*EXERCISE INSTRUCTIONS:* Retype each of the rows below word for word, leaving out the pictures.
── THE INPUT ──
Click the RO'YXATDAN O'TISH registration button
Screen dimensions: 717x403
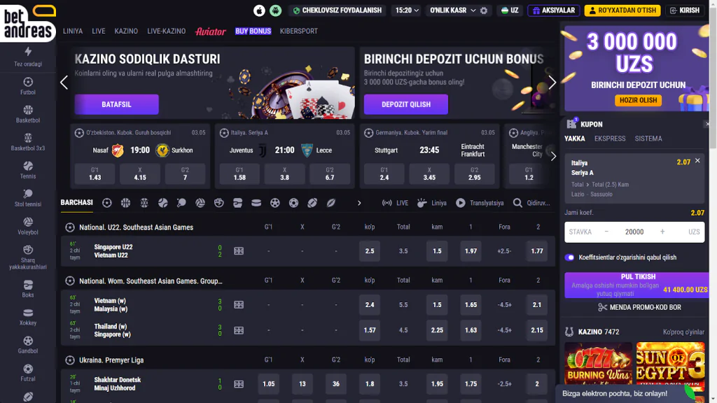pyautogui.click(x=622, y=10)
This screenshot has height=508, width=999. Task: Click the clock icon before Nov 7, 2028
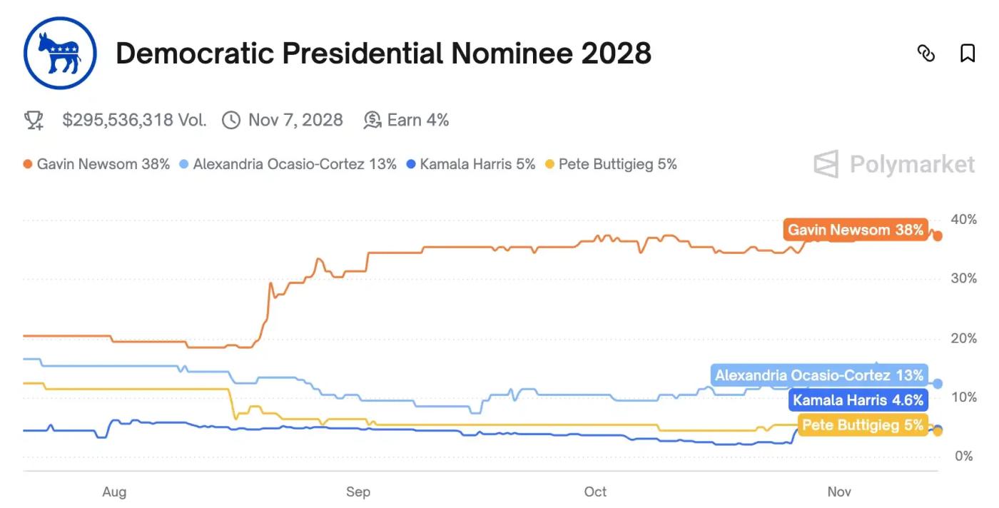[x=231, y=120]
───
*EXERCISE RESPONSE:*
Click the RO'YXATDAN O'TISH registration button
Screen dimensions: 717x403
pyautogui.click(x=622, y=10)
This screenshot has height=508, width=999. Task: Click the clock icon before Nov 7, 2028
[x=231, y=120]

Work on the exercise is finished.